Think you’re ready to be a media star?

Take the ultimate media-readiness challenge. It’s the one thing that you absolutely, no exceptions, must be able to do in order to kill it on TV or in print.

Be able to explain what you do and why it matters—to a fifth grader.


Here’s why: Fifth graders are bright, inquisitive, and skeptical, have no context for your niche, don’t understand your jargon, and have a lot competing for their attention.

You have one minute or they’re moving on—and that’s being generous.

…Sounds a lot like your average producer.

The perfect media expert can break what they do down into terms anyone can understand. They know how to connect the dots to make the problems they solve universal. And they raise the stakes just enough to grab people’s attention, and are engaging, practical, and relatable enough to keep it.

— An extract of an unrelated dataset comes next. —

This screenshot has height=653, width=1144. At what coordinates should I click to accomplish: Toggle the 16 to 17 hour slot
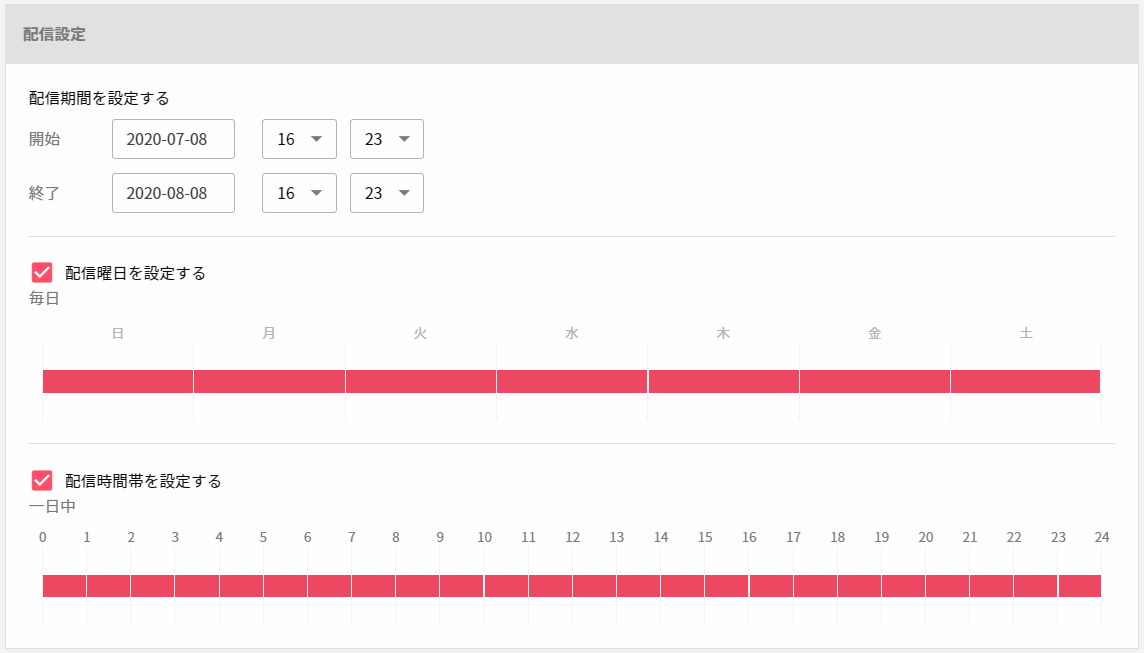coord(771,586)
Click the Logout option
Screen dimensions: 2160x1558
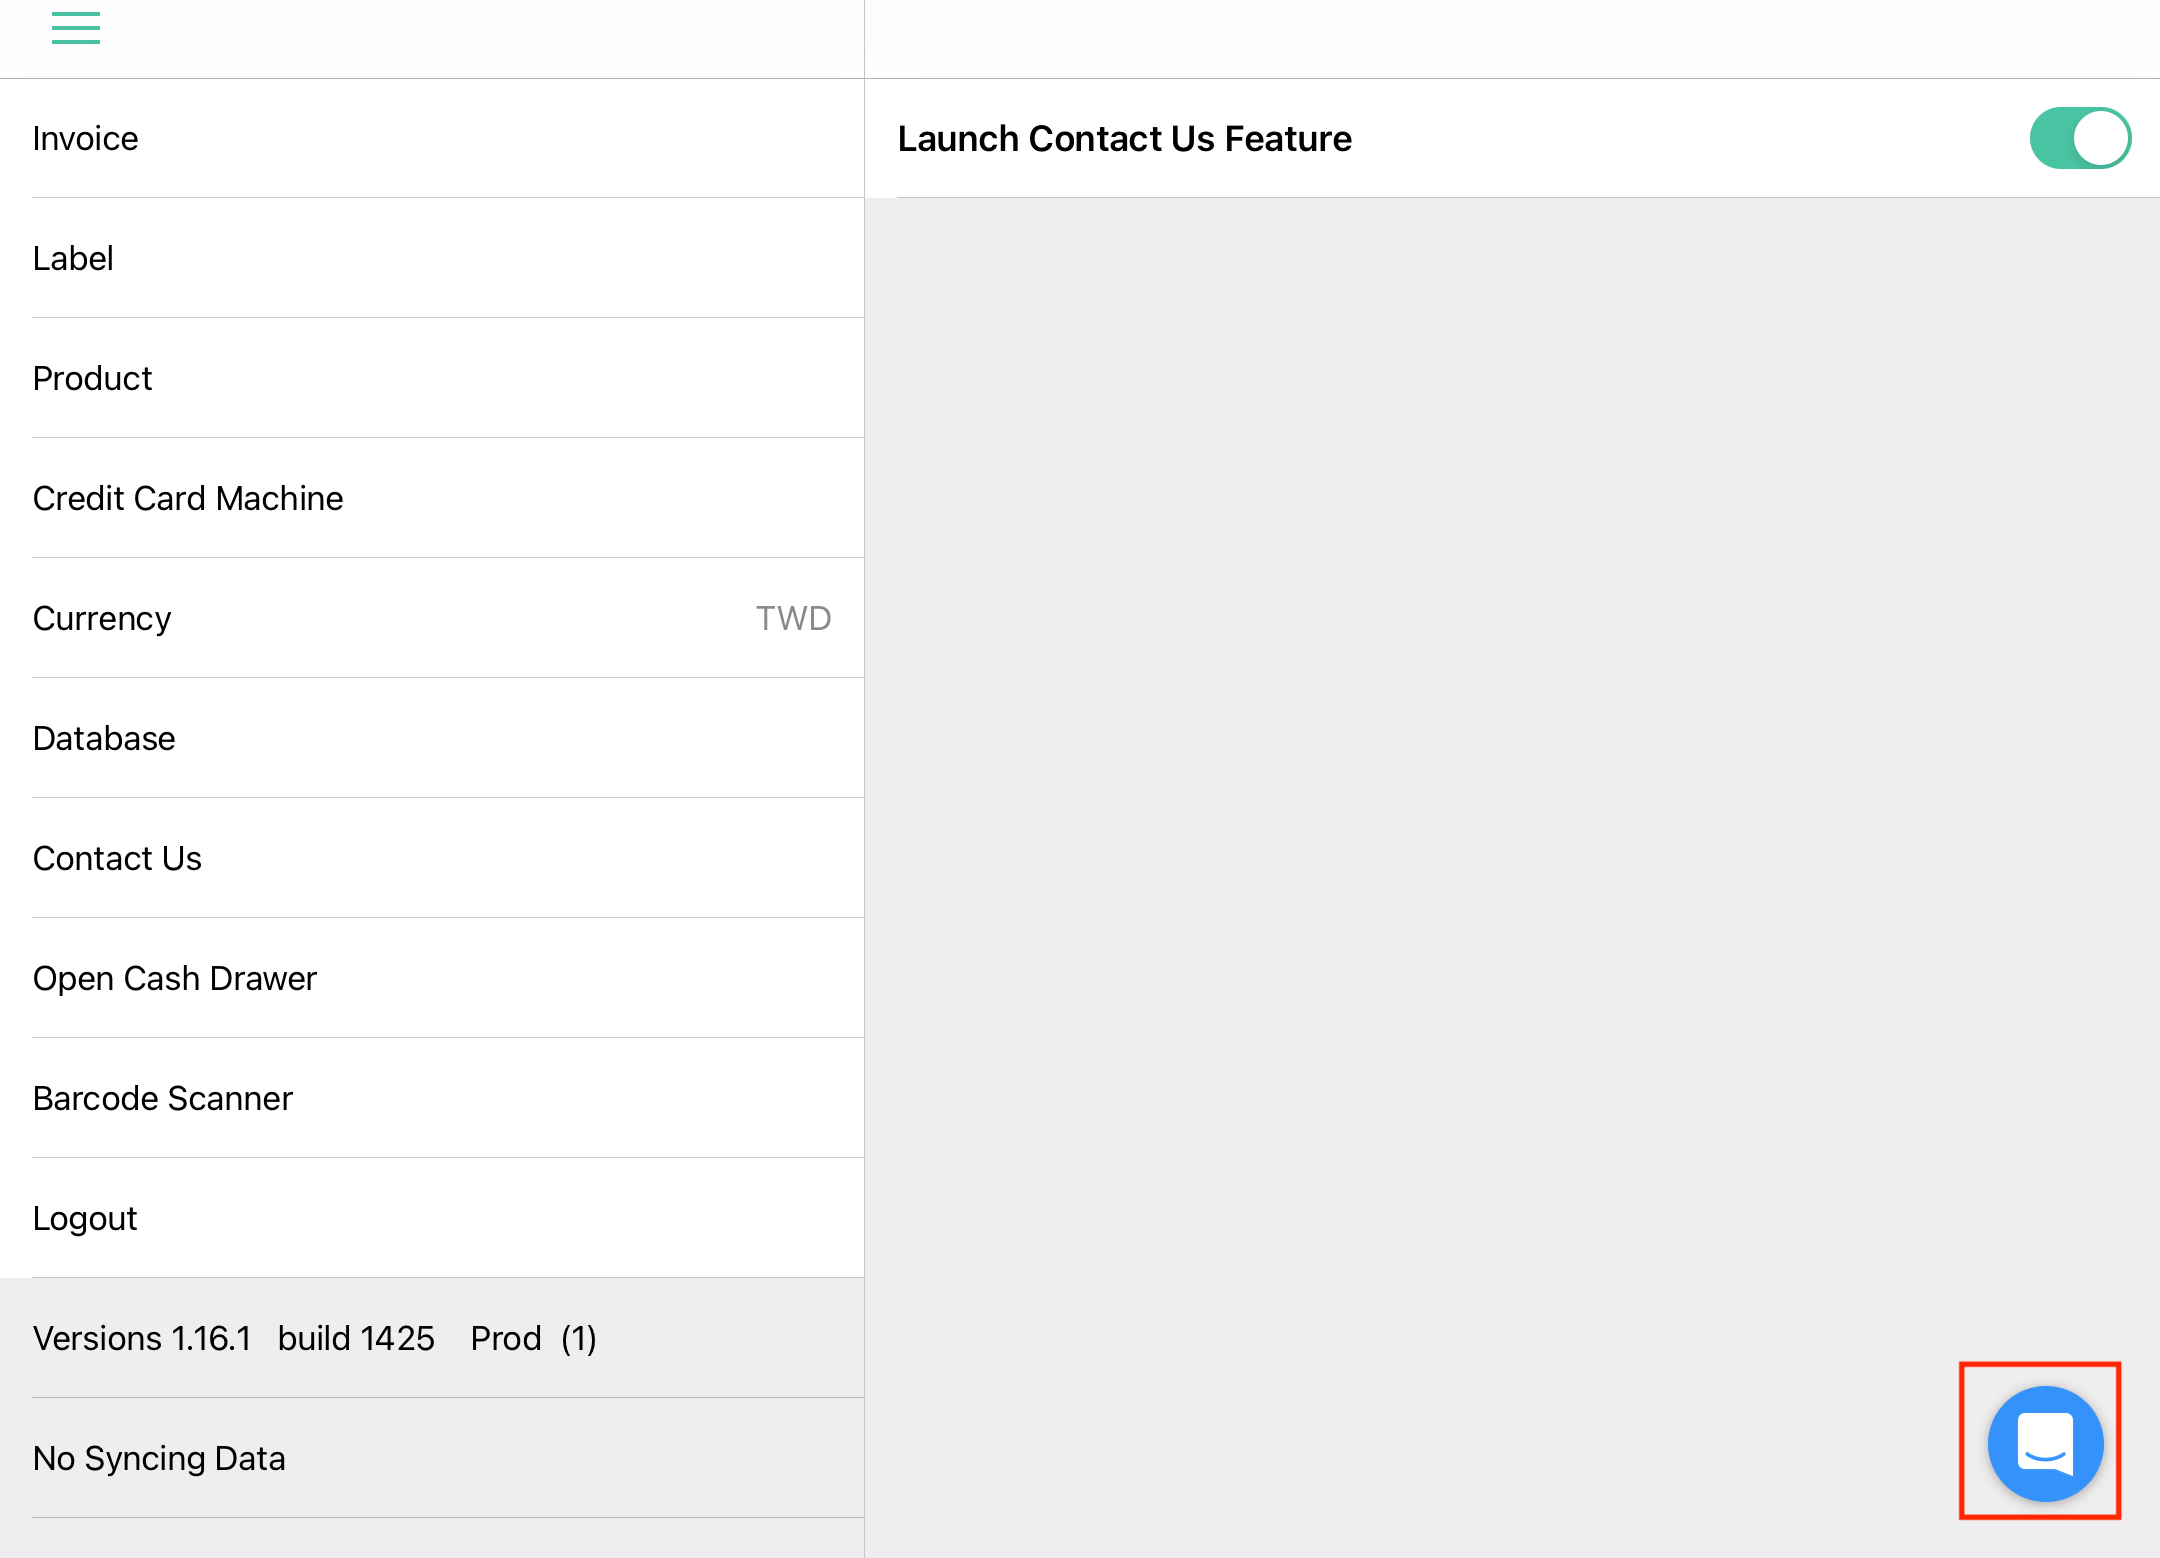(x=432, y=1218)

So, can you explain what you do to a fifth grader?  Here’s a few tips.

Assume nothing

First things first, jargon is a definitive no-no: It will quickly isolate anyone outside of your field, when what you want most is to connect.

For example, “I provide customized growth solutions to private, entrepreneur-led tech companies,” sounds like you’re speaking French. Or Dothraki. It’s total nonsense.

“I help young but established tech companies find the money they need to hit their next, big growth goal—like launching and developing a new product.”

Now we get it!

Connect what you do to what they know

Remember when your parents had to give you the birds and bees talk? Your job is to give us the birds and bees of your topic—using what we’ve probably seen or experienced to explain a complicated, totally foreign, and abstract concept—without making it awkward or uncomfortable (looking at you, Mom). And much like the perfect birds and bees talk, you should:

    • Use clear metaphors and examples to connect what you do to something I know. How does the problem you solve manifest itself in smaller ways in everyone’s life? Where might I have seen it play out before? Relate the problem you solve to something they’ve encountered, even metaphorically, in order to help make what you do stick.
    • Get as specific as possible. Much like “anything a bathing suit covers” creates more questions than it answers, the more specific and simple your language, the more likely your audience is to grasp it.
    • Keep it light without compromising sincerity. Injecting humor and levity can make complicated, dense, or heavy subjects more accessible. But keeping it light is not the same thing as making light of your subject: We want your sincerity, high stakes, and vulnerability—just with a dash of humor to put us at ease.

Enthusiasm is contagious

Tell someone you want to talk about the wonders of science, and most people start counting sheep. But Bill Nye? There’s an entire generation of kids-turned-adults who would follow that guy into the jaws of the very polar bears he’s trying to save from global warming.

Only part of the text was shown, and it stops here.